Improved Sample Complexity for Stochastic Compositional Variance Reduced Gradient
This work addresses sample complexity issues in convex composition optimization for fields like reinforcement learning, offering a near-optimal algorithm that is incremental in improving upon existing methods.
The paper tackles the problem of convex composition optimization, which has applications in stochastic optimal control, reinforcement learning, and multi-stage stochastic programming, by developing a new stochastic compositional variance-reduced gradient algorithm that achieves a sample complexity of O((m+n)log(1/ε)+1/ε^3), with m+n being the total number of samples, and demonstrates its effectiveness on real-world datasets.

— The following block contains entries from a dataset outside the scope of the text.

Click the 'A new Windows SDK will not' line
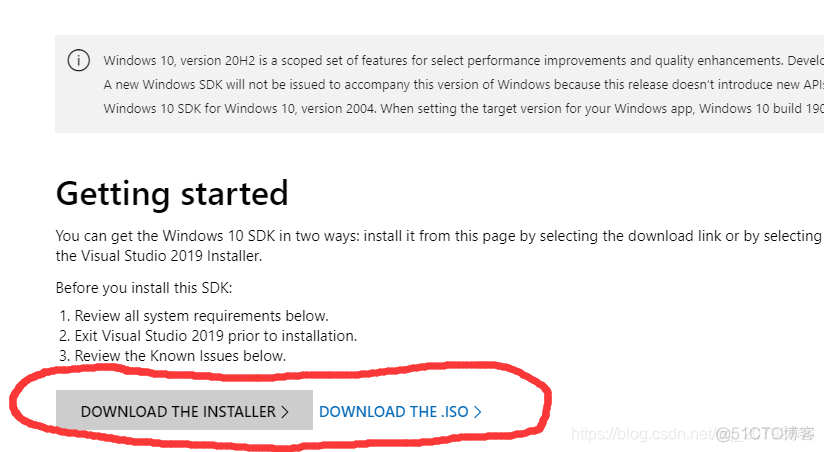Screen dimensions: 824x452 [x=464, y=85]
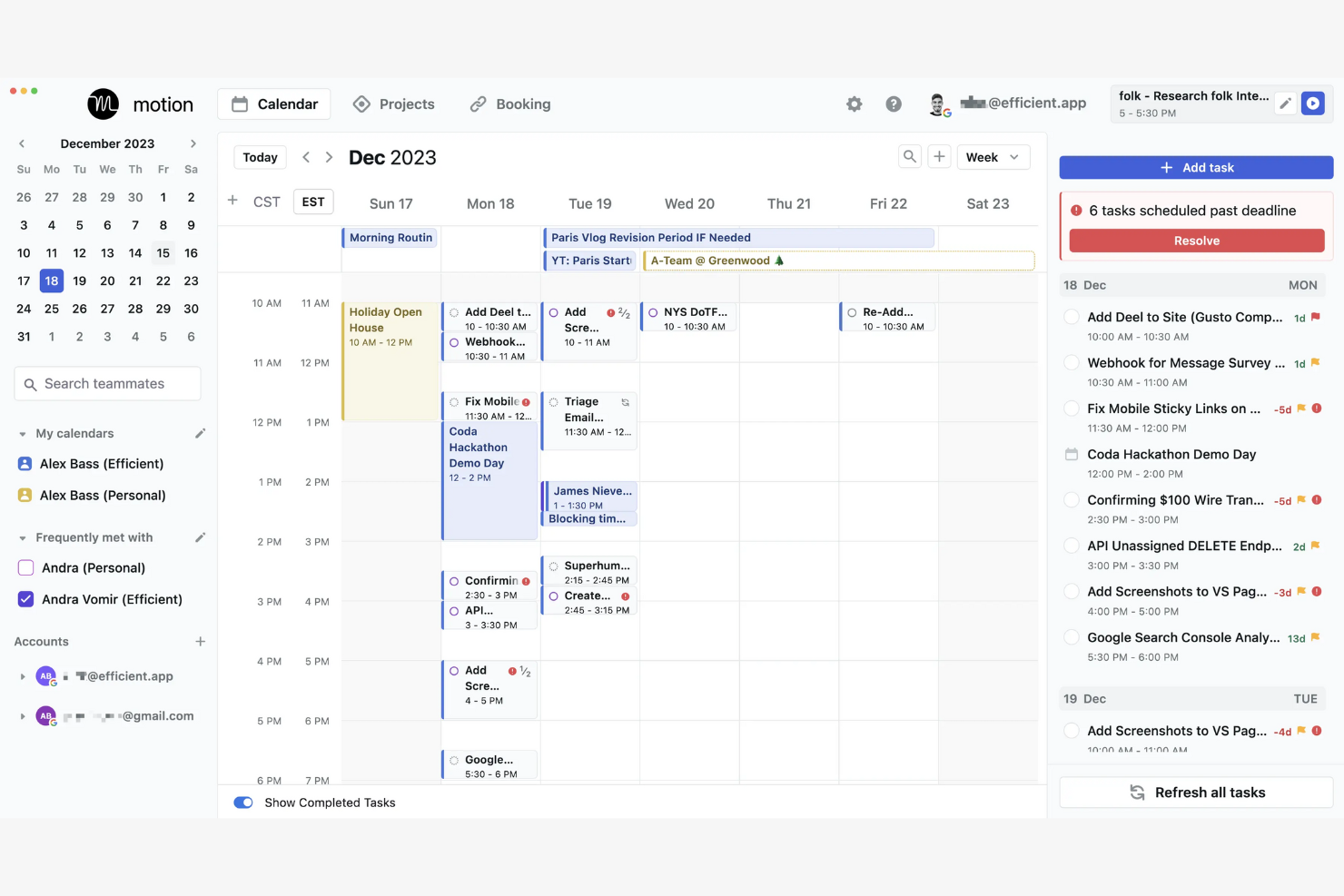Create new event with the plus icon

click(x=939, y=156)
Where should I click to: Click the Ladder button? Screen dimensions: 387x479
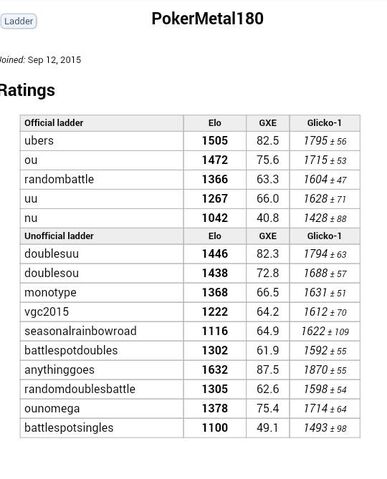[18, 21]
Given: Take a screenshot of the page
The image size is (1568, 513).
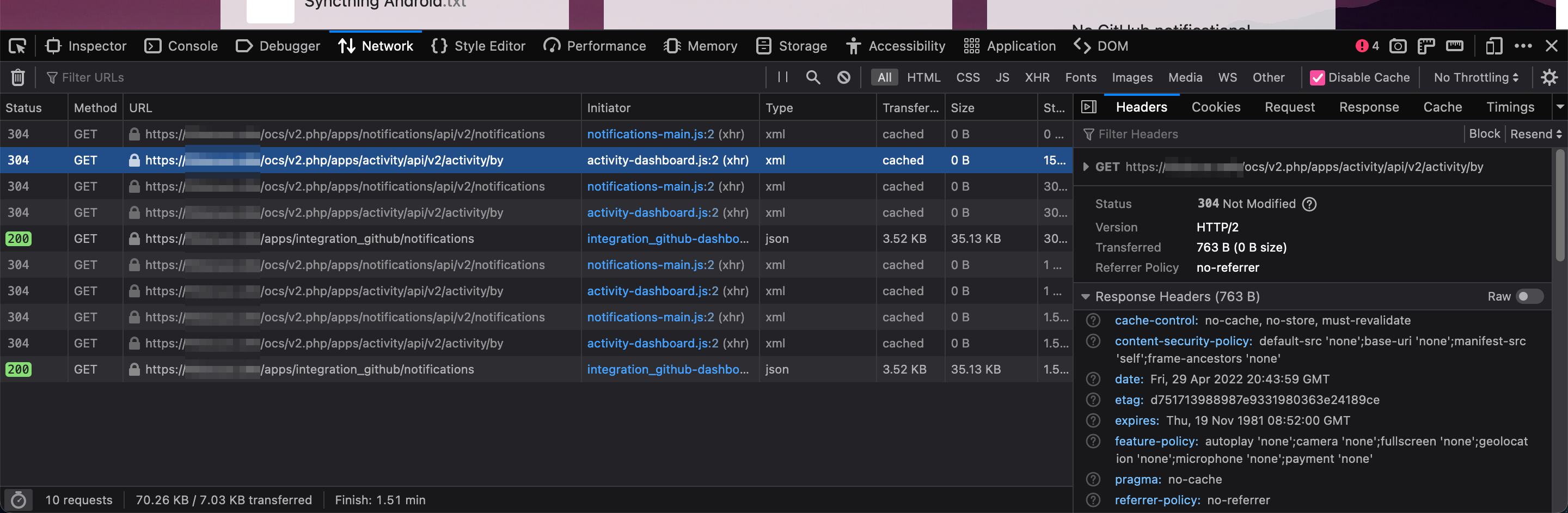Looking at the screenshot, I should pyautogui.click(x=1398, y=46).
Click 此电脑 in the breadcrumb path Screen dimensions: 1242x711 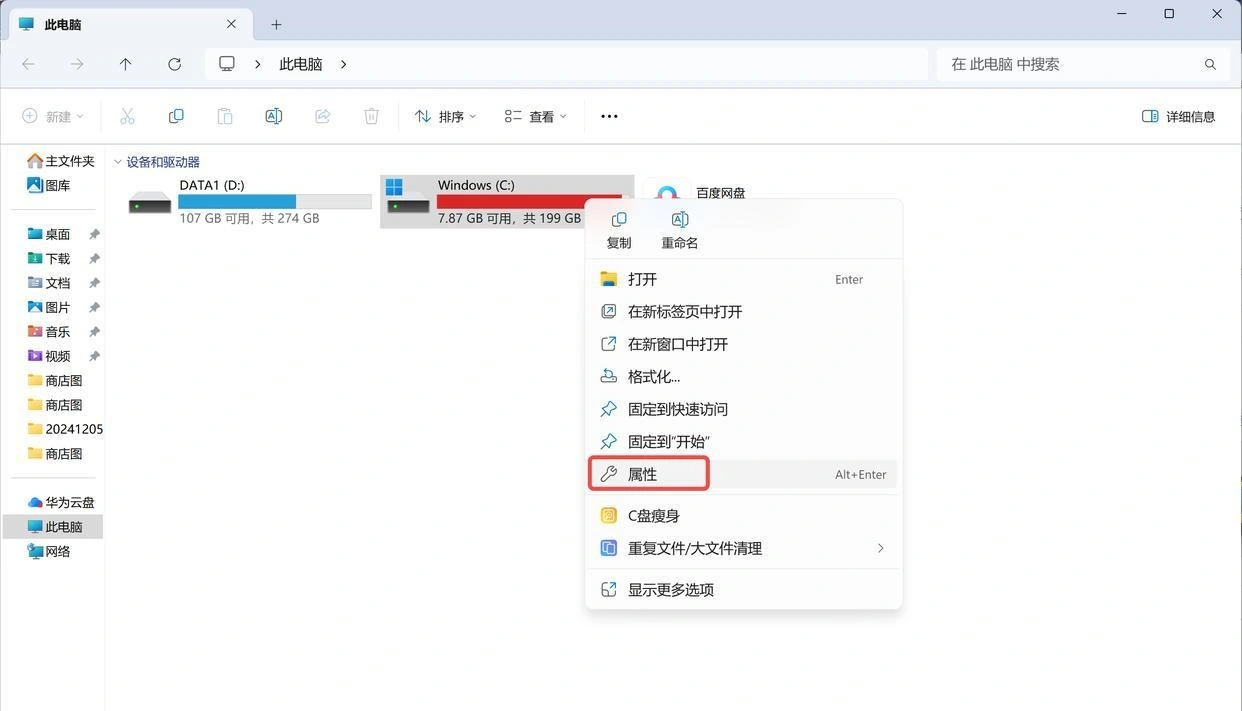point(300,64)
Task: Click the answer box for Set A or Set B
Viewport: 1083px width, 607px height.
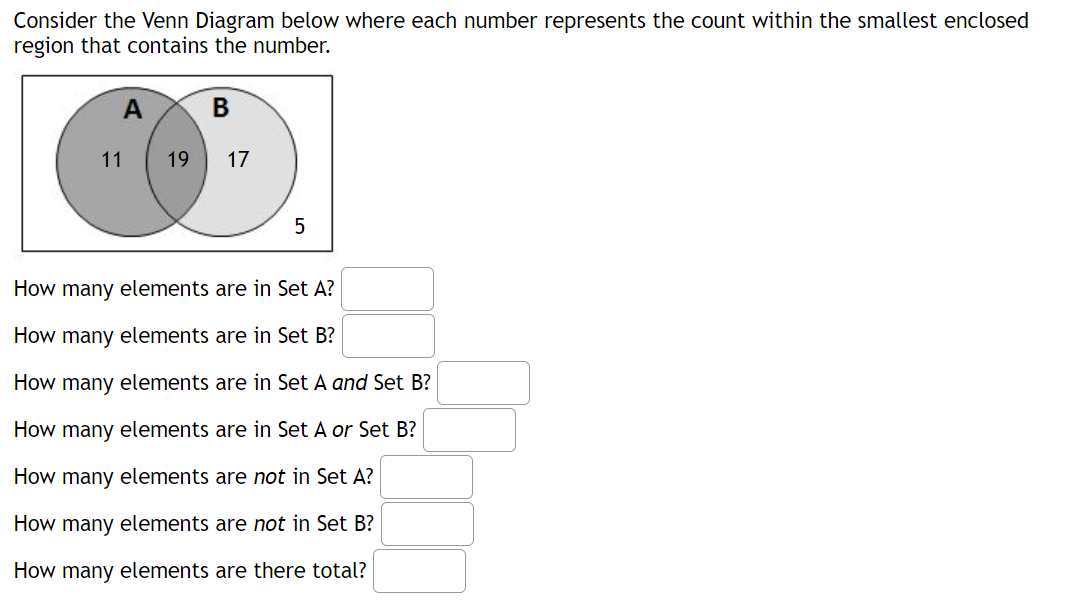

Convex composition optimization is an emerging topic that covers a wide range of applications arising from stochastic optimal control, reinforcement learning and multi-stage stochastic programming. Existing algorithms suffer from unsatisfactory sample complexity and practical issues since they ignore the convexity structure in the algorithmic design. In this paper, we develop a new stochastic compositional variance-reduced gradient algorithm with the sample complexity of $O((m+n)\log(1/ε)+1/ε^3)$ where $m+n$ is the total number of samples. Our algorithm is near-optimal as the dependence on $m+n$ is optimal up to a logarithmic factor. Experimental results on real-world datasets demonstrate the effectiveness and efficiency of the new algorithm.